[Stored data]
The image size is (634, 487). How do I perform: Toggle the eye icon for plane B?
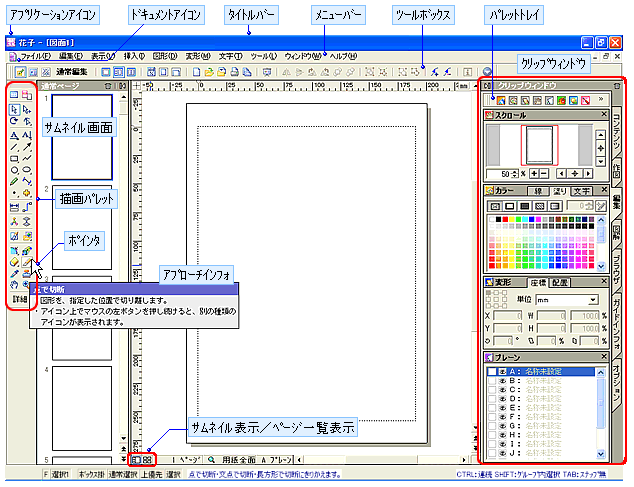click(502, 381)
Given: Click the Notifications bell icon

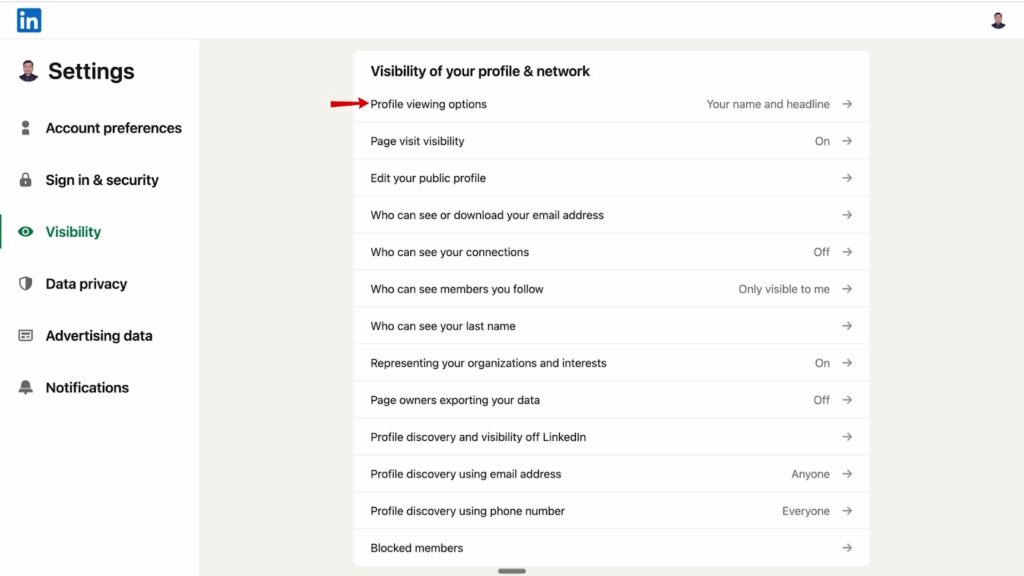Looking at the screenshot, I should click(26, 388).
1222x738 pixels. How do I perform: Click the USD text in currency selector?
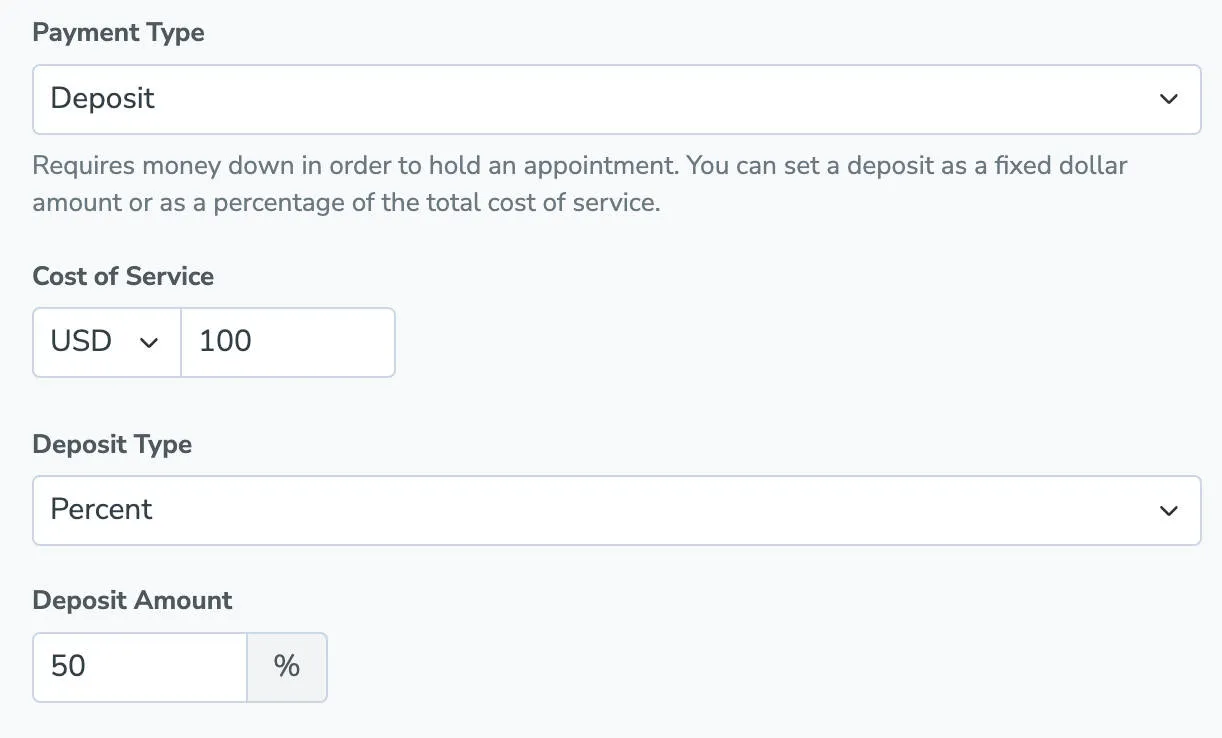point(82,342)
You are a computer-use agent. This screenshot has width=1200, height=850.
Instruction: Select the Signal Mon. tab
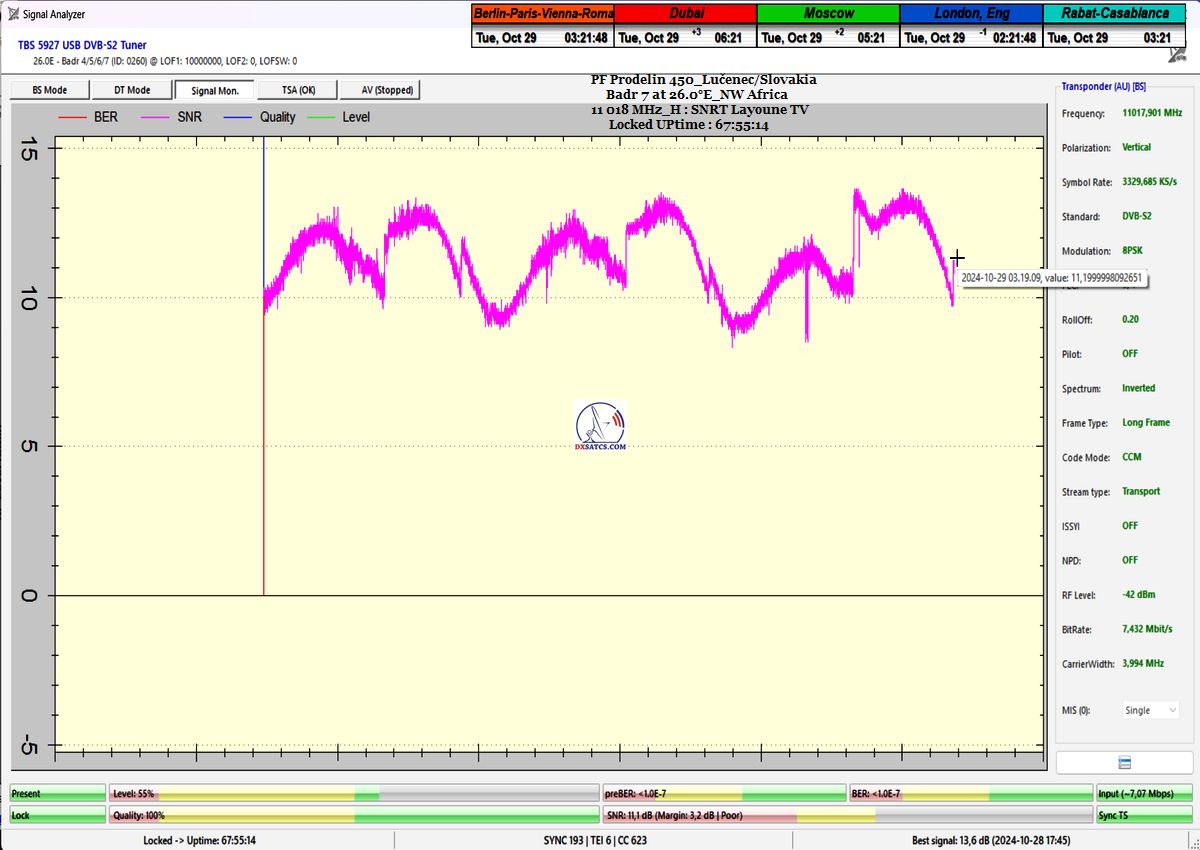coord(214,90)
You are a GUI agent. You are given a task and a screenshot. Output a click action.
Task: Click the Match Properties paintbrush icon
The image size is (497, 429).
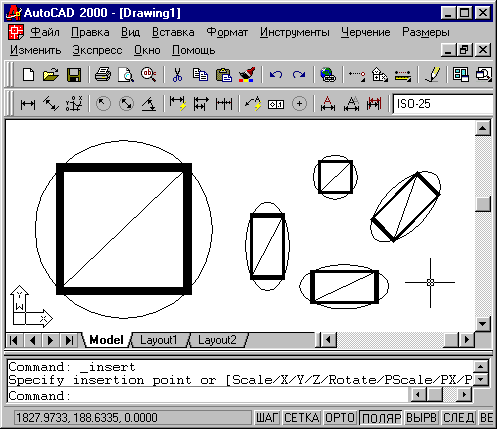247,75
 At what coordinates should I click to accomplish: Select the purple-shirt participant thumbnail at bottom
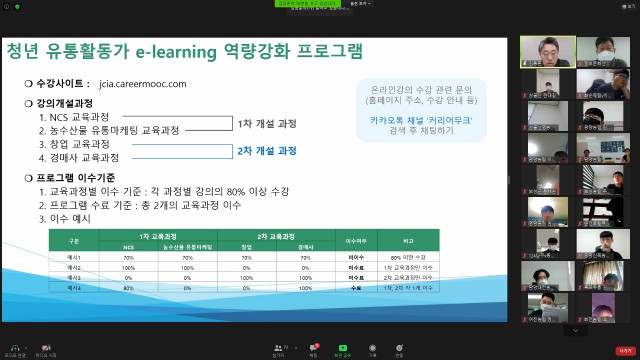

Work to complete =>
Reprint the entries above exactly, images removed.

Final answer =>
The image size is (634, 487). How do I perform: Toggle the eye icon for plane B?
click(502, 381)
Given: Click the Notifications bell icon

Looking at the screenshot, I should click(26, 388).
1222x738 pixels. How do I perform: Click the USD text in currency selector?
point(82,342)
You are a computer-use agent. This screenshot has width=1200, height=850.
Instruction: Select the Signal Mon. tab
coord(214,90)
You are a GUI agent. You are given a task and a screenshot. Output a click action.
Task: Click the Match Properties paintbrush icon
The image size is (497, 429).
247,75
 At what coordinates should I click to accomplish: Select the purple-shirt participant thumbnail at bottom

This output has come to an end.